I bought the phone down from my ear and gave a sigh of relief. Thank you, God.
“Who was that? What was that about?” Kizito asked.
I ignored him, grabbed my bag from the table and made to stand up.
“You didn’t answer my question.” He was standing too.
“Too bad,” I snapped. “I suddenly find myself in no mood to answer silly questions from people I don’t like.”
“Just tell me, Declan. Which are you?”
“Well, what do you think?” I spat furiously at him.
For a moment, he didn’t say anything. He simply stared at me, as though he was gauging me. Then he spoke, “I think you won’t mind at all if I did something like this.”
And he moved forward, caught my face in his hands and leaned in. Whatever else I would have – should have – said disappeared as his mouth claimed mine. Caught off guard, I braced my hands against his chest (incredibly sculpted, my fingers discovered), and after a moment of surprise, I parted my lips to him, and kissed him back.
And why not? Do you know how long I’ve been dreaming about and desiring those lips?
He groaned, and he took my mouth again and again, long and slow, his lips sliding over mine, his tongue stroking the inside of my mouth, his kiss gentle and teasing, giving and demanding.
I was overwhelmed by the variety of sensations he evoked. I felt lightheaded and giddy. Confused and bewildered. Appreciated and adored. It felt as though my entire world had shrunk to this very moment, centered on this very kiss.

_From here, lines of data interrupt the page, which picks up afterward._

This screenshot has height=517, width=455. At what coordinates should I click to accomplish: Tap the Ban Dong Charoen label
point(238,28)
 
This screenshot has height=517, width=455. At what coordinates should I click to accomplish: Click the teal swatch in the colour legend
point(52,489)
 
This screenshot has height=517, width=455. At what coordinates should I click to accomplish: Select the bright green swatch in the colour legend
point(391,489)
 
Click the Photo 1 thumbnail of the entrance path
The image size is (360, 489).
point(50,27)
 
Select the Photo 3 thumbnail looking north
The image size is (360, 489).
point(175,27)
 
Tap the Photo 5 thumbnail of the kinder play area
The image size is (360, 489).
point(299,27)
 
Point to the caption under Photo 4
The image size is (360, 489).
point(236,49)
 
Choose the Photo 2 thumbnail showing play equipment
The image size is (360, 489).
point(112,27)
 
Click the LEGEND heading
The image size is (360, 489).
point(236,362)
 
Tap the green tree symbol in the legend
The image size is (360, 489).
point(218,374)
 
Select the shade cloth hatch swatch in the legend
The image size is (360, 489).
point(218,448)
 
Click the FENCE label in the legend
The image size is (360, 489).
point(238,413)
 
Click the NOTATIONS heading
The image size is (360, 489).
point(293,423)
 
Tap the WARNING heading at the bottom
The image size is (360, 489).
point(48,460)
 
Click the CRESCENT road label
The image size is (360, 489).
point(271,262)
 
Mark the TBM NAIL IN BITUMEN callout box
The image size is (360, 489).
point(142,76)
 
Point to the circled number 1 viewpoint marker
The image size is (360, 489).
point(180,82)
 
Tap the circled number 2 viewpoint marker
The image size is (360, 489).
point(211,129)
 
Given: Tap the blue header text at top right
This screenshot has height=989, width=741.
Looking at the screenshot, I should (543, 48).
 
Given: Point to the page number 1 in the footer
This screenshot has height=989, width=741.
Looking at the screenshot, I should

I wasn’t at all ready for it when the kiss ended. My breathing was harsh and I blinked my eyes open, dazed, as he stepped back from me. I was at first disoriented, and then I was angry. I just couldn’t explain how I went from one emotion to the other.
“What the hell was that for?” I rasped.
He blinked, obviously not expecting the hostility. “Uh, well – I just thought…I don’t know –”
“Well, start knowing very fast!” I cut in waspishly. “Because in case you haven’t heard, there might be fourteen years imprisonment waiting for guys who do that sort of thing!”
And I shoved past him, and stalked out of the conference room. First Bryson, now Kizito! I thought angrily. What is wrong with these ‘straight’ guys sef?
I remain yours faithfully, Pink Panther.